Vor 25 Jahren, am 10. Juli 1976, ereignete sich im italienischen Seveso einer der folgenschwersten Störfälle in der chemischen Industrie. Bei der Produktion von Pflanzenschutzmitteln gelangte das später als "Seveso-Dioxin" bezeichnete Gift (2,3,7,8-Tetrachlor-dibenzo-dioxin) in grossen Mengen in die Umwelt. Arbeiter der Firma Icmesa und Bewohner des Ortes Seveso erlitten sichtbar in erster Linie Hautschäden. Aus Anlass des Jahrestages des Störfalls erklärt Bundesumweltminister Jürgen Trittin:
Der Störfall in Seveso war der Anstoss für eine europaweit verbesserte Chemikalienpolitik.

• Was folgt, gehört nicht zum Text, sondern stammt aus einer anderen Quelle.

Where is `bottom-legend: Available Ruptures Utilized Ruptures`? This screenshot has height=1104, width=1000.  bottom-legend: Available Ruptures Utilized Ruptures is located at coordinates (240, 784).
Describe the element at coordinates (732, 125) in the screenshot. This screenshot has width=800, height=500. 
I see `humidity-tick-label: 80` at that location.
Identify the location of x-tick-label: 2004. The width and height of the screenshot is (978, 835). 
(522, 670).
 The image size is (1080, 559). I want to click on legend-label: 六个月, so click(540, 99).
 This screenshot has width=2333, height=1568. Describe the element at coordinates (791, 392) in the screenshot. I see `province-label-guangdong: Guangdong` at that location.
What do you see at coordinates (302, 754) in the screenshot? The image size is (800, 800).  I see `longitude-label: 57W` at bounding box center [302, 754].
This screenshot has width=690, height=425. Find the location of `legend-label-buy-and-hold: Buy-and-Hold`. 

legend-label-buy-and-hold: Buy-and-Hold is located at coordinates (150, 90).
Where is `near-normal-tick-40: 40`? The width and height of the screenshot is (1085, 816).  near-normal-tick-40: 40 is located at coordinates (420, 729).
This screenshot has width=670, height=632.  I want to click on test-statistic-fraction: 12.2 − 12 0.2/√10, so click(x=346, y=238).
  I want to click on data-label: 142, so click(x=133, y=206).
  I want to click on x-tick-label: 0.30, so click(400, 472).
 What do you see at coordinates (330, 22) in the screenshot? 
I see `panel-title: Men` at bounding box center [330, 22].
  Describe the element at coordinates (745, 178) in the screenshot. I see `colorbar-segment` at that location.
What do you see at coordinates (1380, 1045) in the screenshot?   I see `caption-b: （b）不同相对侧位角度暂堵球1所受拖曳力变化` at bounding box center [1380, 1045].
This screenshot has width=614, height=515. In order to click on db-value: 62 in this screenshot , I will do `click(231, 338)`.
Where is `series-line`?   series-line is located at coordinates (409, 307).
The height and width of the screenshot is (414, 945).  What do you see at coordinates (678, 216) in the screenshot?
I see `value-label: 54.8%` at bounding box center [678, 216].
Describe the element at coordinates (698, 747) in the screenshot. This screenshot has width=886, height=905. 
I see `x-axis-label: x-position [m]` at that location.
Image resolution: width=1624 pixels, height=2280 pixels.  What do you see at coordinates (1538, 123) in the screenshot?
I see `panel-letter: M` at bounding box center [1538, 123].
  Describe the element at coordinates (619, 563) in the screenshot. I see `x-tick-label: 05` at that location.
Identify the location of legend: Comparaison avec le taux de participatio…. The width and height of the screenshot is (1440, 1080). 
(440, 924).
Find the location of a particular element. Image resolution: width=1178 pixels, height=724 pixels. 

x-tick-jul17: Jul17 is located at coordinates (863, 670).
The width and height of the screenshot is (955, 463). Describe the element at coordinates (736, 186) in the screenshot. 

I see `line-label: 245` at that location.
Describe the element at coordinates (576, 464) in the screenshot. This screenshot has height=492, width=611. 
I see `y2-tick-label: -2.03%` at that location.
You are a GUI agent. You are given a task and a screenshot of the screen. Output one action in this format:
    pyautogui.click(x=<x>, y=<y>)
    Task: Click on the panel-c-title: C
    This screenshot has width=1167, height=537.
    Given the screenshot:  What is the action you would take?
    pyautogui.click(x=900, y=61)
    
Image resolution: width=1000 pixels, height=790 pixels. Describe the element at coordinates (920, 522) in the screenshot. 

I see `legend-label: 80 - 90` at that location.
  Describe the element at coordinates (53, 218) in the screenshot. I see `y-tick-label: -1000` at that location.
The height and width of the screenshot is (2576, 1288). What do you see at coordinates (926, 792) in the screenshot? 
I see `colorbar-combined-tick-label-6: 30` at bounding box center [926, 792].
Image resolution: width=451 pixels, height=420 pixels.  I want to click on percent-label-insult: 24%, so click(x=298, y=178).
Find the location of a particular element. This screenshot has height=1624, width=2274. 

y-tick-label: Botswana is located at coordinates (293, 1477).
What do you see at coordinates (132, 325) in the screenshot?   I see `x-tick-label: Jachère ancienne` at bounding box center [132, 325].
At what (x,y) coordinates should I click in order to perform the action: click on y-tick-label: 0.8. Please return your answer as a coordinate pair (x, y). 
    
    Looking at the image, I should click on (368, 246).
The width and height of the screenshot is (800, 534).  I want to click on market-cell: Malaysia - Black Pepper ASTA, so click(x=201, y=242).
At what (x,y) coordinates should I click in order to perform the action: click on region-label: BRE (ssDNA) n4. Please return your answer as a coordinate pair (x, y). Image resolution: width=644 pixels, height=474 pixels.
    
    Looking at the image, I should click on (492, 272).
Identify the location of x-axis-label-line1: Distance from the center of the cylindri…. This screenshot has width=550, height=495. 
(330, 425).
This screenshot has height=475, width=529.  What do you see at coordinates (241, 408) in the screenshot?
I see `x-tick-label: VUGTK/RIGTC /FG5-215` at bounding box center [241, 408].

Sie führte zum Chemikaliengesetz, zur Richtlinie über Anlagensicherheit (die sogenannte Seveso-Richtlinie) sowie zum Basler Übereinkommen über die grenzüberschreitende Verbringung gefährlicher Abfälle. Trotz der erzielten Erfolge unternehmen wir weitere Schritte zur Chemikalien- und Anlagensicherheit, damit Mensch und Umwelt noch wirksamer vor giftigen Einträgen geschützt werden. Mit der angestrebten Novellierung der Seveso-II-Richtlinie soll die Anlagensicherheit weiter verbessert werden. Die Bundesregierung unterstützt das von der EU-Kommission vorgelegte Weissbuch zur Chemikalienpolitik, das ein neues, einheitliches System zur Registrierung, Bewertung und Zulassung von Chemikalien vorsieht und eine bessere Beurteilung des Risikopotenzials der Altstoffe ermoeglichen soll. Kürzlich hat die Bundesrepublik die Konvention über persistente organische Stoffe (POP) unterzeichnet. Mit diesem Übereinkommen ist ein grosser Schritt zum weltweiten Verbot gefährlicher Chemikalien gelungen.
Solche verheerenden Störfaelle wie der von Seveso machten aber nur einen geringen Anteil an der Dioxinbelastung für Mensch und Umwelt aus. Weit grössere Mengen an Dioxinen wurden als Nebenprodukte zahlreicher chemischer und thermischer Prozesse freigesetzt, gelangten somit in die Umwelt und über Futter- und Lebensmittel letztendlich in den menschlichen Körper. Zu Recht trug Ende der 70er Jahre ein Buch den Titel "Seveso ist überall". Insbesondere Müllverbrennungsanlagen waren Quellen für die Freisetzung von Dioxin, aber auch Kabelverschwelungsanlagen vergifteten beim Verbrennen von PVC die Umwelt, die Chlorbleiche von Papier war Standard. Polychlorierte Biphenyle (PCB) und das Holzschutzmittel Pentachlorphenol (PCP) wiesen hohe Verunreinigungen mit Dioxinen auf. Die breite Diskussion führte zu Beginn der 90er Jahre zu einer Umorientierung der Politik.
Die Festlegung von Grenzwerten für Müllverbrennungsanlagen, das Verbot von PCB und PCP, die Senkung von Grenzwerten im landwirtschaftlich genutzten Klärschlamm und die Festlegung von Grenzwerten in bestimmten Futtermitteln waren entscheidende Schritte, die Freisetzung von Dioxin und den Eintrag in die Umwelt - und damit die Belastung von Futter- und Lebensmitteln - drastisch zu reduzieren. Die erzielten Erfolg lassen sich z. B. an der Muttermilch belegen. Der Gehalt an Dioxinen in der Frauenmilch nimmt seit Anfang der 90er Jahre kontinuierlich ab und ist auf etwa 50 Prozent der Werte aus den 80er Jahren gesunken.
Dank einer konsequenten Umweltpolitik ist das Problem der Dioxinbelastung in der Bundesrepublik weitgehend gelöst. Einzelne Fälle wie hohe Dioxinkonzentrationen in Futtermitteln gehen auf kriminelle Machenschaften zurück. So wurden in Belgien Futtermittel mit Altöl verpanscht. Das unterstreicht, wie notwendig strikte Kontrollen und Überwachung sind.